Businesses are using profits to invest, not hire

at 09:00 AM ET, 10/28/2011

Business investment has rebounded quickly since the worst of the recession. Non-residential investment grew at 16.3 percent in the third quarter of 2011, making up 1.54 percent of the 2.5 percent GDP growth reported Thursday. Nevertheless, employment has still lagged behind as firms are reluctant to hire. Why? Part of the reason that investment rates are relatively high is that firms are still playing catch-up after the biggest drop in investment in decades.

“There was a dearth of investment even going into the recession, businesses cut back during recession, so there was a lot of pent-up demand for investment,” says Gus Faucher, director of macroeconomics for Moody’s Analytics.

Low interest rates have made it very cheap for firms to borrow, and equipment costs have remained low, so it’s been relatively easy for businesses to make these capital expenditures. And the tech sector, which has been more shielded from the bust, has fueled investment in informing processing equipment and software--a big contributor to investment growth.

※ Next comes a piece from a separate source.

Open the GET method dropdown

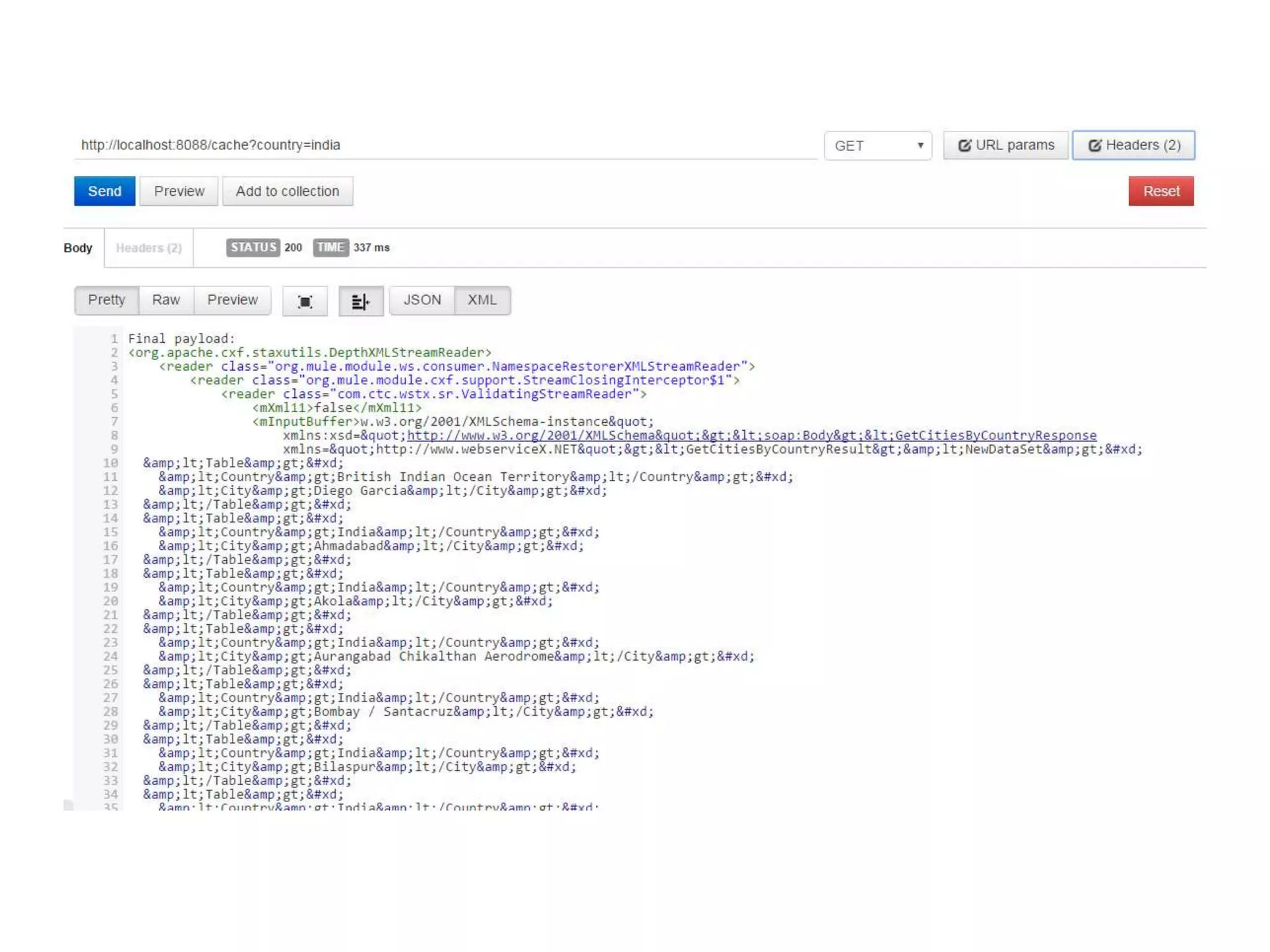pos(877,146)
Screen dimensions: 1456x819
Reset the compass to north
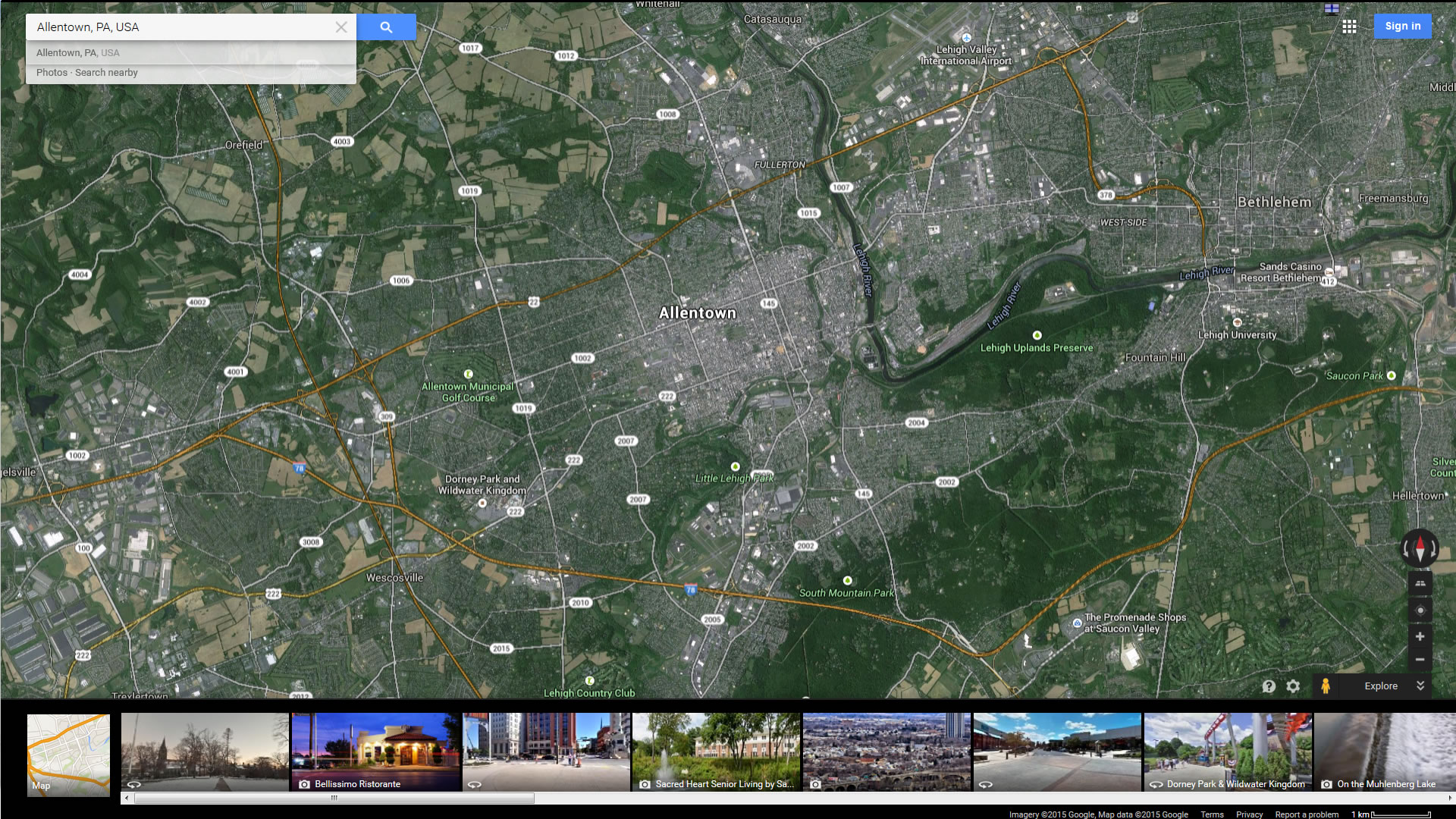tap(1420, 548)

Finally, because consumer spending and demand have remained low, businesses have been substituting capital for labor, directing corporate profits--which have remained strong--into the less risky sector of investment. ”If they take on workers, there’s a fixed cost to hiring. They are using their profits to invest rather than to hiring,” Faucher says. Nevertheless, Faucher believes that there will ultimately be a shift toward hiring as well, given the moderately optimistic signs of growth. “They’re going to reach the point to hire to keep up with demand,” he says. Though, as my colleague Brad points out, it’s still a long road to full employment.